• _Description of the task_:
After finding the line that holds "Screen dimensions: 692x466" below, set down that line and the rest through the final one exactly, leaving the pictures out.

BEGIN Data shown

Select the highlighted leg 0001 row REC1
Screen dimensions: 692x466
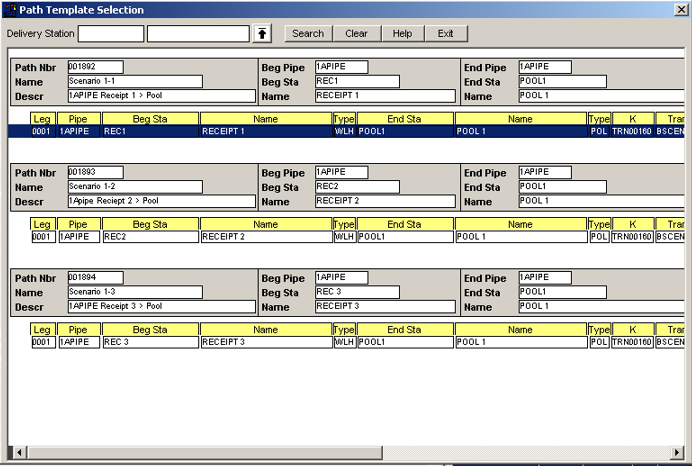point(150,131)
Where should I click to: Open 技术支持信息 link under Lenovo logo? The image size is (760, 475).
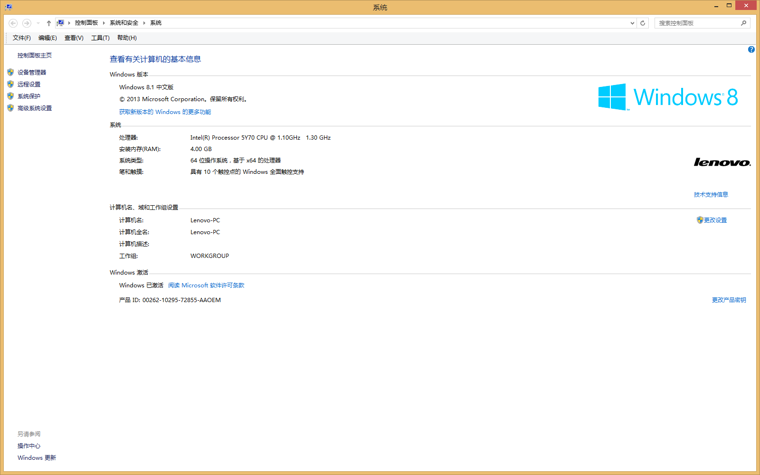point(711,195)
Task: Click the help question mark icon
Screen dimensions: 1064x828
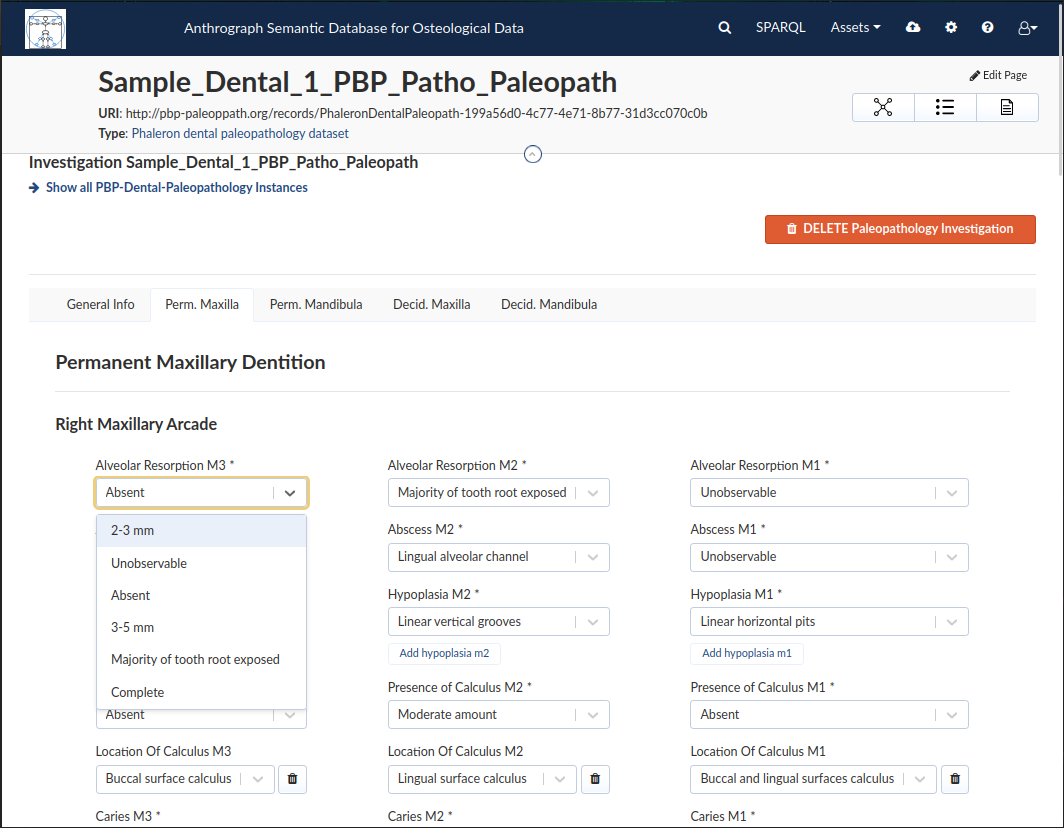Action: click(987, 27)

END Data shown

• _Worked solution_:
Screen dimensions: 692x466
point(150,131)
Where should I click to: Open 技术支持信息 link under Lenovo logo? The image size is (760, 475).
point(711,195)
Task: Click the help question mark icon
Screen dimensions: 1064x828
Action: click(987, 27)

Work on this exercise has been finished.